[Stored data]
___

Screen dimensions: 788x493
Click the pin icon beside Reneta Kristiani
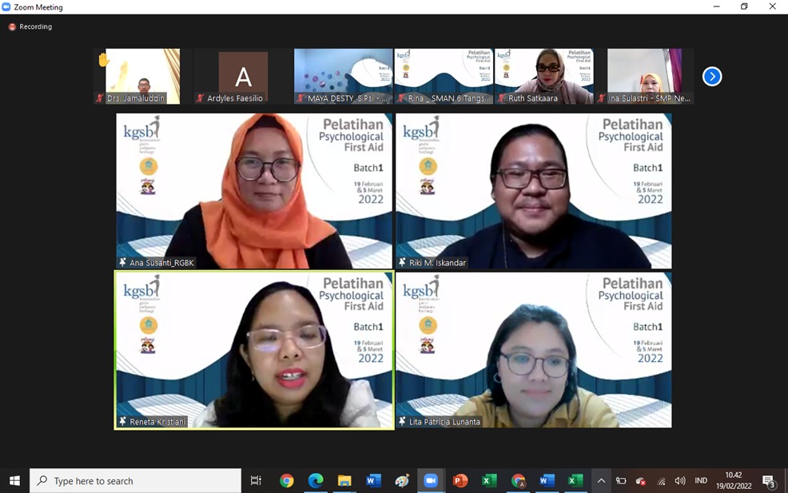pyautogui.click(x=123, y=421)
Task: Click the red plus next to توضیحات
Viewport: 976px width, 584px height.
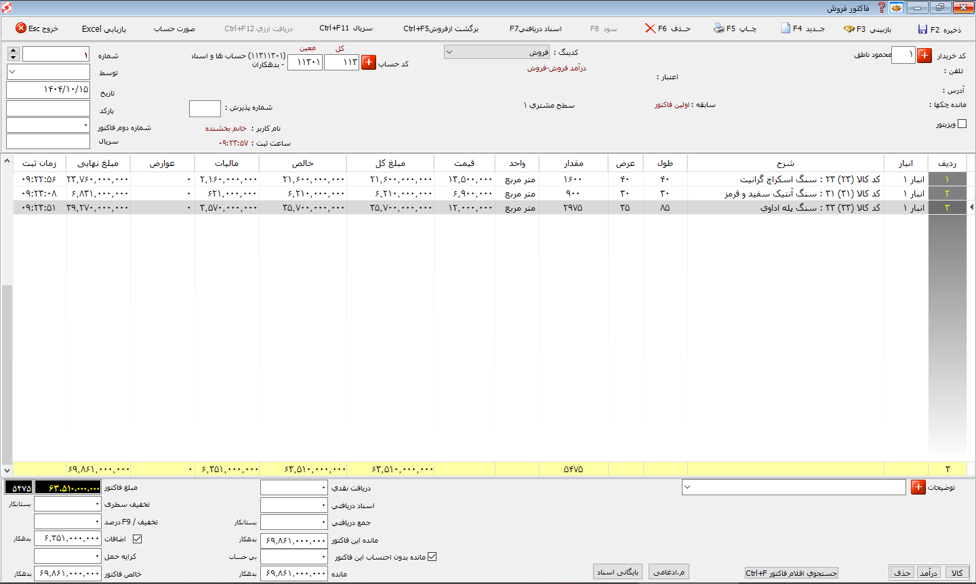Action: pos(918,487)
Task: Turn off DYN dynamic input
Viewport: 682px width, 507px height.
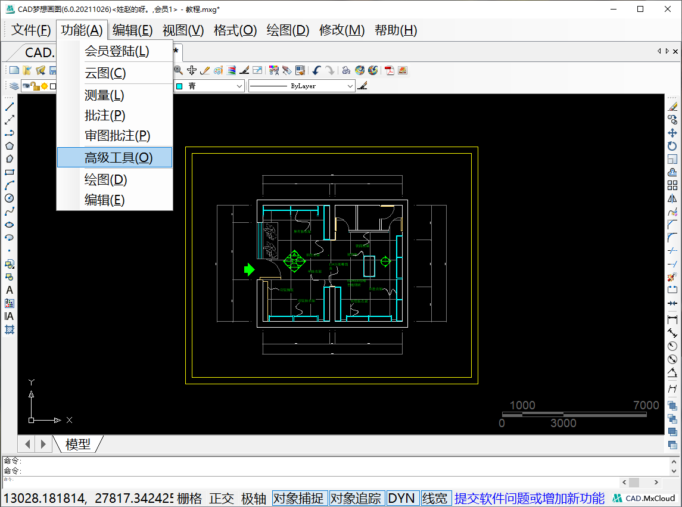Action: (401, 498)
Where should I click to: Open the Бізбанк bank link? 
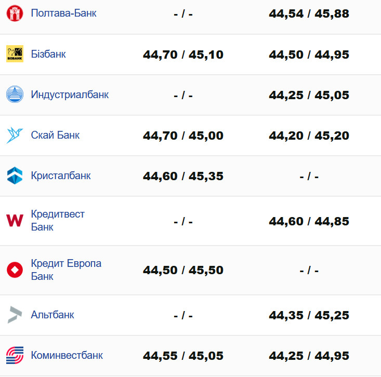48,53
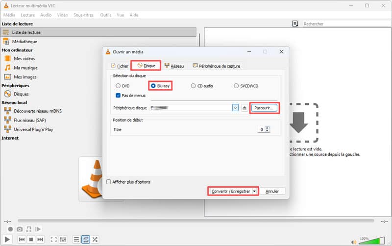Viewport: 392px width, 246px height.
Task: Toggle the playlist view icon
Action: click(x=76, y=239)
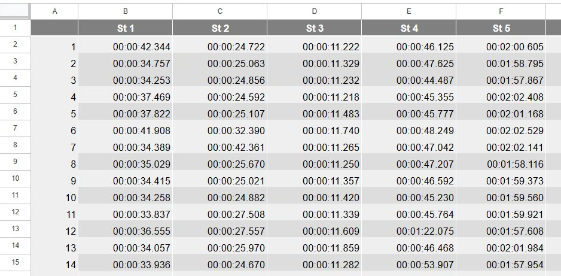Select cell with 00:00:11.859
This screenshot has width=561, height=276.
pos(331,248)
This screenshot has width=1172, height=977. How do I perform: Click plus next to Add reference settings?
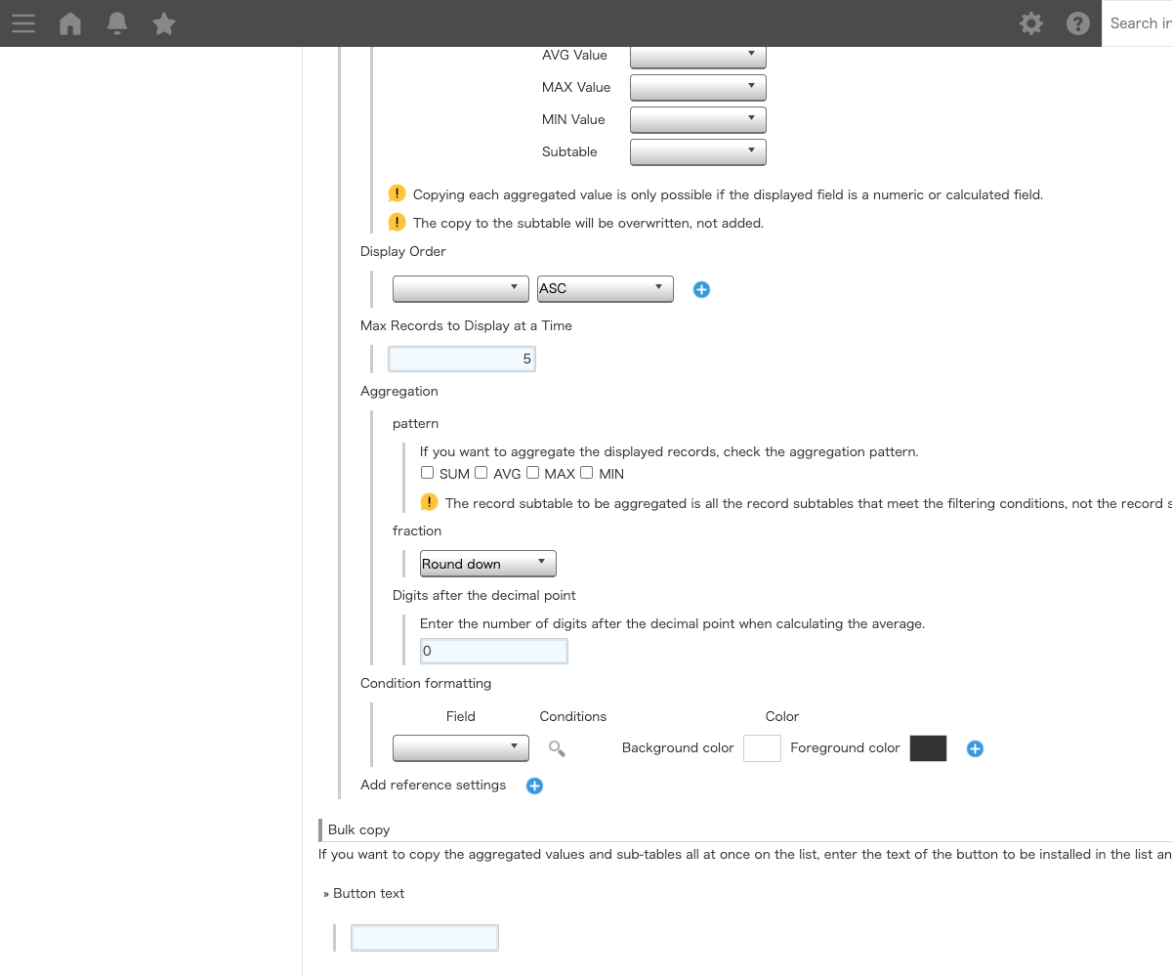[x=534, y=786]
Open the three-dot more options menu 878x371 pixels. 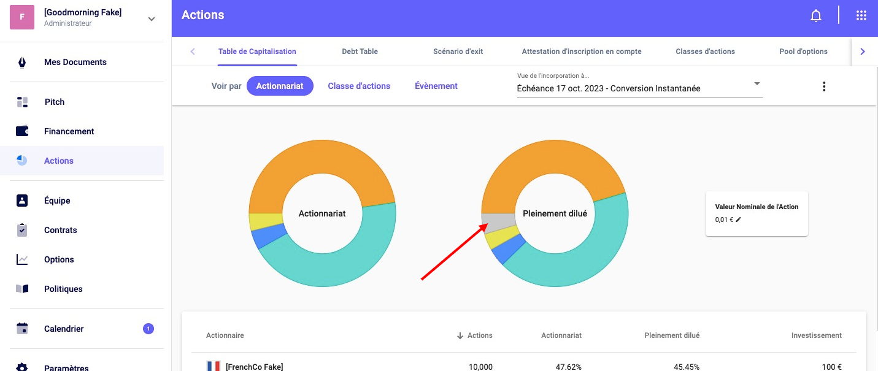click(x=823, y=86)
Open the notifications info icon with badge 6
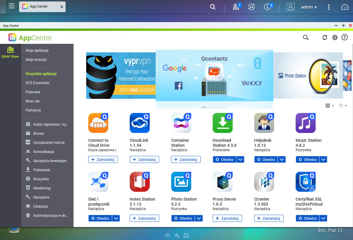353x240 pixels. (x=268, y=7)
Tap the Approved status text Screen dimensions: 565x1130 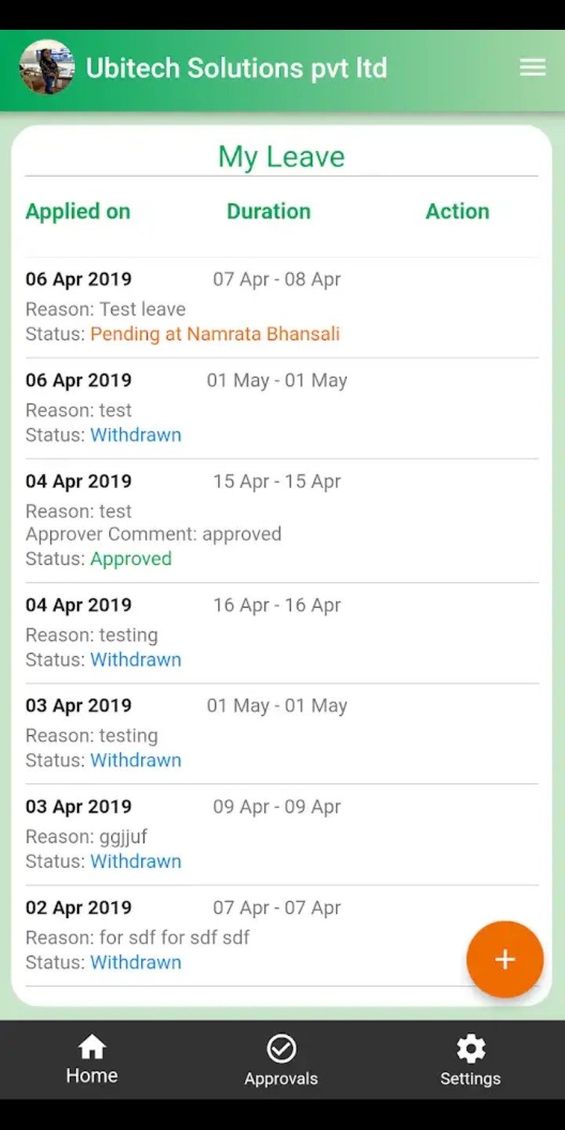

___

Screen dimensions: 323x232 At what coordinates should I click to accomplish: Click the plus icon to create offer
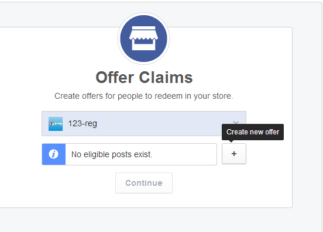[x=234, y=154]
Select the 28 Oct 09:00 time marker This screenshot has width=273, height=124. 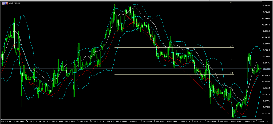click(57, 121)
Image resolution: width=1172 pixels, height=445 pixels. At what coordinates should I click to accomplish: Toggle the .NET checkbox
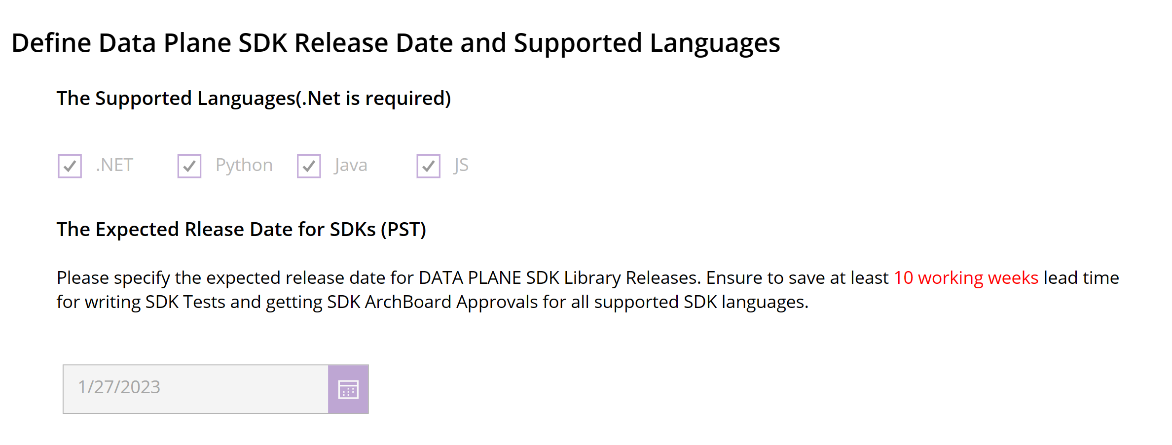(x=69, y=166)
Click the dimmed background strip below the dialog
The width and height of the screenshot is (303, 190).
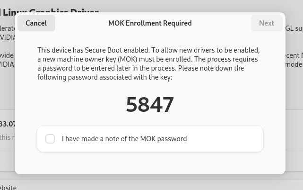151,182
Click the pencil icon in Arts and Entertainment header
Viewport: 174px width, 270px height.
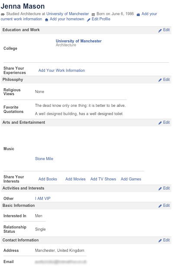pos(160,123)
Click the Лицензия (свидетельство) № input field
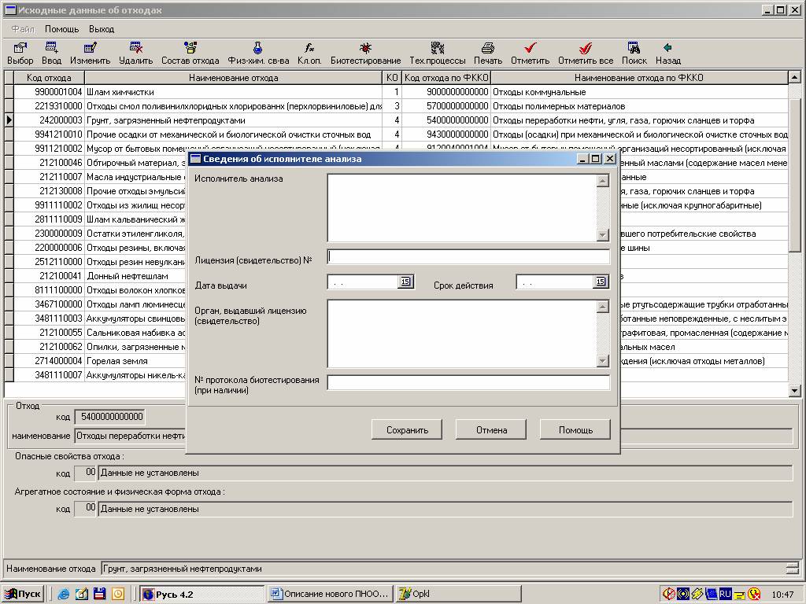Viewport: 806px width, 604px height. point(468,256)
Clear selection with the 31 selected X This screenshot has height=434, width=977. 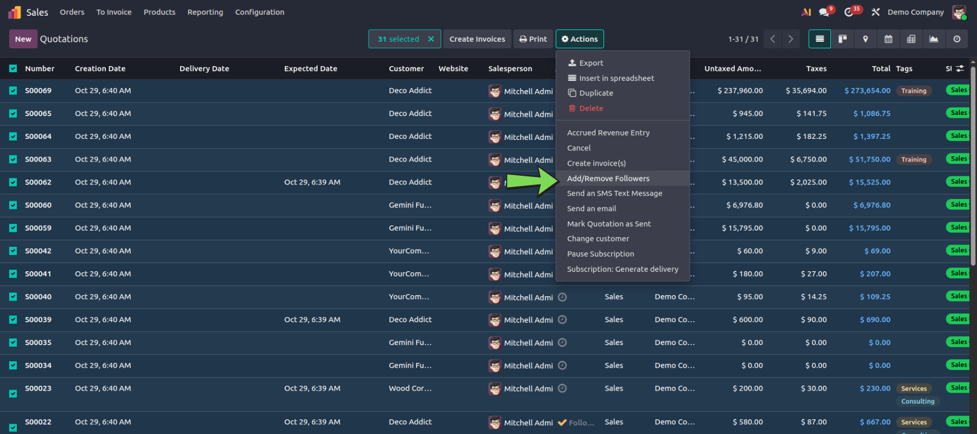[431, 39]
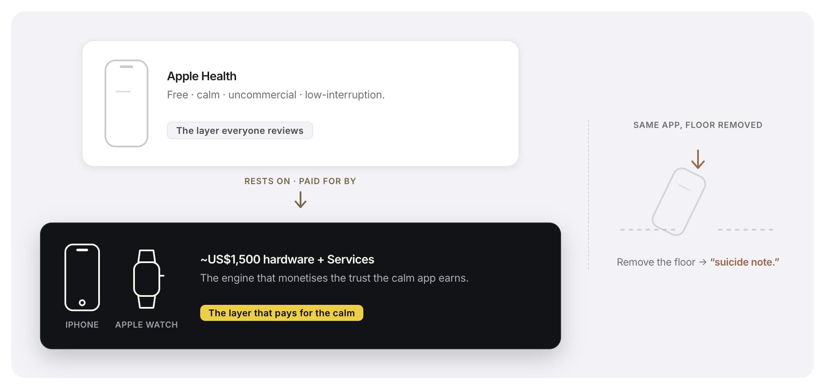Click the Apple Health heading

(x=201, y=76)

___

What is being asked: The reply should hold the entries above from the line with "Image resolution: width=1172" to the line with "Click the pencil", duplicated exactly, pictures excluded.

Task output:
Image resolution: width=1172 pixels, height=445 pixels. At what coordinates should I click to accomplish: Toggle the .NET checkbox
(x=69, y=166)
Click the dimmed background strip below the dialog
The width and height of the screenshot is (303, 190).
151,182
Click the pencil icon in Arts and Entertainment header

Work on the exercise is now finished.